Medi-Cal and Its Deleterious Impact on California Medical Care: The Cure

Thinking doctor

This article (“the cure”) is the third part in a series on Medi-Cal. Read Patrick Wagner’s preceding pieces on “the cause” and “the effect.”


The dissatisfaction between patients and doctors in the business of medicine and surgery in California is the direct result of the control of Newsom’s Medi-Cal. The economic initiative of physicians and the healing incentive of patients is directly proportional to theft of the profit due to physicians and the negligence of needed medical and surgical treatment. This is crime of the highest order, and we are in crisis mode and headed for a tragic and lethal wreck.

Furthermore, both doctors and patients are captured by Newsom’s Medi-Cal trance, and apparently feel satisfied with what they are allowed in terms of both payment and services rendered. Think back to the effects section of this document and review the plight of the two patients presented who are Medi-Cal enrollees. They are not satisfied. The booty between price gouging and price fixing is only known to Medi-Cal and Newsom, and it is a lot of money.  

How do we cure this problem? Here are some suggestions. First, there is a fifty-four-page easy to read book, readily available at Amazon, that is a wonderful cookbook regarding a financial plan you and I must establish if we are to turn this trend around and head it in the right direction.  The book is called “Common Sense Medicine” by author Jeff Danby and is published by the Association of American Physicians and Surgeons. It’s the best $3.00 you will ever spend to prevent the healthcare tragedy we are experiencing right now. In the book, Danby clearly defines the three c’s, namely cash, catastrophic medical insurance, and charity. You and I do this by “price determination”, as explained by Danby. This is a very exciting read. By the way,  re-review our two clinical patient presentations and you will see the power of paying cash for service instead of Medi-Cal. Cash is king.

The second suggestion is to consider human health as consisting of five aspects that we all need to recognize and understand in the business of California medicine. They are physical health, emotional health, Spiritual health, financial health, and civic health. All five must be optimal to be in a state of homeostasis to provide an affordable, satisfying, and safe California medical system. The interplay of these aspects of health is such that if any of the five is weak, the others will be negatively influenced.  

What is health? Good health is a personal responsibility of you and me. It is an obligation, an opportunity, and a choice. Every single able-minded and able-bodied Californian is responsible for his or her health. Newsom and Medi-Cal are only responsible for your healthcare if you allow it.  

Physical health is a personal responsibility and obligation. It is a decision. Good physical health requires one to eat healthily, exercise, and stop smoking. That’s common sense.   

Emotional health is a personal responsibility, an obligation, and a choice. For example, if a physician gets burned out because of an expectation in his or her career that didn’t pan out, he or she might become bitter and blame everybody else and become very hard to be around. Burnout is a choice. Think of Newsom and Medi-Cal and his herd mentality campaign. How do we maximize our emotional health? End your pity parties, get over it and move on. Awaken from wokeness, stop being losers and start being winners. That goes for both doctors and patients.

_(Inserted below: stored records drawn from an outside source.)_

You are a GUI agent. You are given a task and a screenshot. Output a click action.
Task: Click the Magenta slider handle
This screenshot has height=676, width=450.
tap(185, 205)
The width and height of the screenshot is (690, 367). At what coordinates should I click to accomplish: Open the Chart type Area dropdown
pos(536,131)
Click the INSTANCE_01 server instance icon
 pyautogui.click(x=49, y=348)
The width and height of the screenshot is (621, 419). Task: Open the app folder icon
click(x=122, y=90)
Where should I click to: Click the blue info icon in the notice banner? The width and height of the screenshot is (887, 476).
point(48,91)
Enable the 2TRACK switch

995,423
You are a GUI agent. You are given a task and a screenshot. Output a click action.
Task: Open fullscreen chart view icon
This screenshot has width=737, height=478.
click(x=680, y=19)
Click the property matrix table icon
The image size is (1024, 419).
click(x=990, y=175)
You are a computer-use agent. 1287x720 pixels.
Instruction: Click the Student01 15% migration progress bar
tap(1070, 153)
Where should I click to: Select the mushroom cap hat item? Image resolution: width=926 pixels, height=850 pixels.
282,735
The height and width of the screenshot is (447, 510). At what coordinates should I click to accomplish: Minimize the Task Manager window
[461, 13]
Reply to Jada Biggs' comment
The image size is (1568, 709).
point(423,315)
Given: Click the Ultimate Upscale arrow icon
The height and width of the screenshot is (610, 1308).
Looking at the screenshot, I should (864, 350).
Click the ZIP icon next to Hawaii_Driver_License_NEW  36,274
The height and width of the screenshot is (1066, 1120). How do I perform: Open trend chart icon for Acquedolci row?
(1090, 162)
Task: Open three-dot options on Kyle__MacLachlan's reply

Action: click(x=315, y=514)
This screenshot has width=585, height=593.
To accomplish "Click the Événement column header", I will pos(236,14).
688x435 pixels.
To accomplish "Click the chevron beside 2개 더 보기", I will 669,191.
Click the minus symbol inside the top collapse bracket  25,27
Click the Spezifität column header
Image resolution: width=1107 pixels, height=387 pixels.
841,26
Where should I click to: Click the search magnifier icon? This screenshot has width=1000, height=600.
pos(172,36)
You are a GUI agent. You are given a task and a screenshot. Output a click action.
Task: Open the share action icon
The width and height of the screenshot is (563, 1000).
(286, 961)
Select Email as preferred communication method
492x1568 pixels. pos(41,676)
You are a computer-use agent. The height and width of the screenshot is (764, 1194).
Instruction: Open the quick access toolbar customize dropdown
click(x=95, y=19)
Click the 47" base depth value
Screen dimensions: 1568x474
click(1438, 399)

Spiritual health is a personal responsibility, an opportunity, and a decision. It is the most important decision you and I will ever make. It is your destiny. Optimizing our Spiritual health is a relationship with “The Great Physician”, Jesus Christ. All four of the other aspects of health will be thrown in if we maximize our Spiritual health. This is infinitely more valuable than any other aspect of health. 

Financial health is next. Again, financial health or discipline is a personal responsibility and obligation. “Common Sense Medicine” by Danby re-directs our wayward, controlling, and abusive financial arrangement with Newsom’s Medi-Cal to a partnership between doctors and patients and “price determination” instead of price gouging and price fixing. By so doing, we will change the name healthcare to the name medical and surgical care, or perhaps medi-cure, and establish excellent affordability, common good, contentment, and safety for all Californians. 

And finally, there is civic health. Every able-minded and able-bodied Californian has a responsibility to civic duty. To be engaged and informed is good for civic health. If we know who we are electing to represent our interests in the medical system, we will get representatives who will not rob us, abuse us, coerce us into hating each other, or kill us. They will not be bigots. When our medical care policy is properly represented, our economic policy, our immigration policy, our taxation policy, and our regulation policy will fall into place. Some of this is paraphrased from pastor Robert Jeffress. 

The third suggestion is that we all speak up and compare notes and boldly ask questions as our focus group did earlier in this document. How has Newsom’s Medi-Cal impacted you? We are at a fork in the road with two options. Medi-Cal or private practice? Which direction are we going to take? I don’t know about you, but I love California and Californians. Why not get the conversation going? Doctors and patients, fix California medicine. You truly have all the power.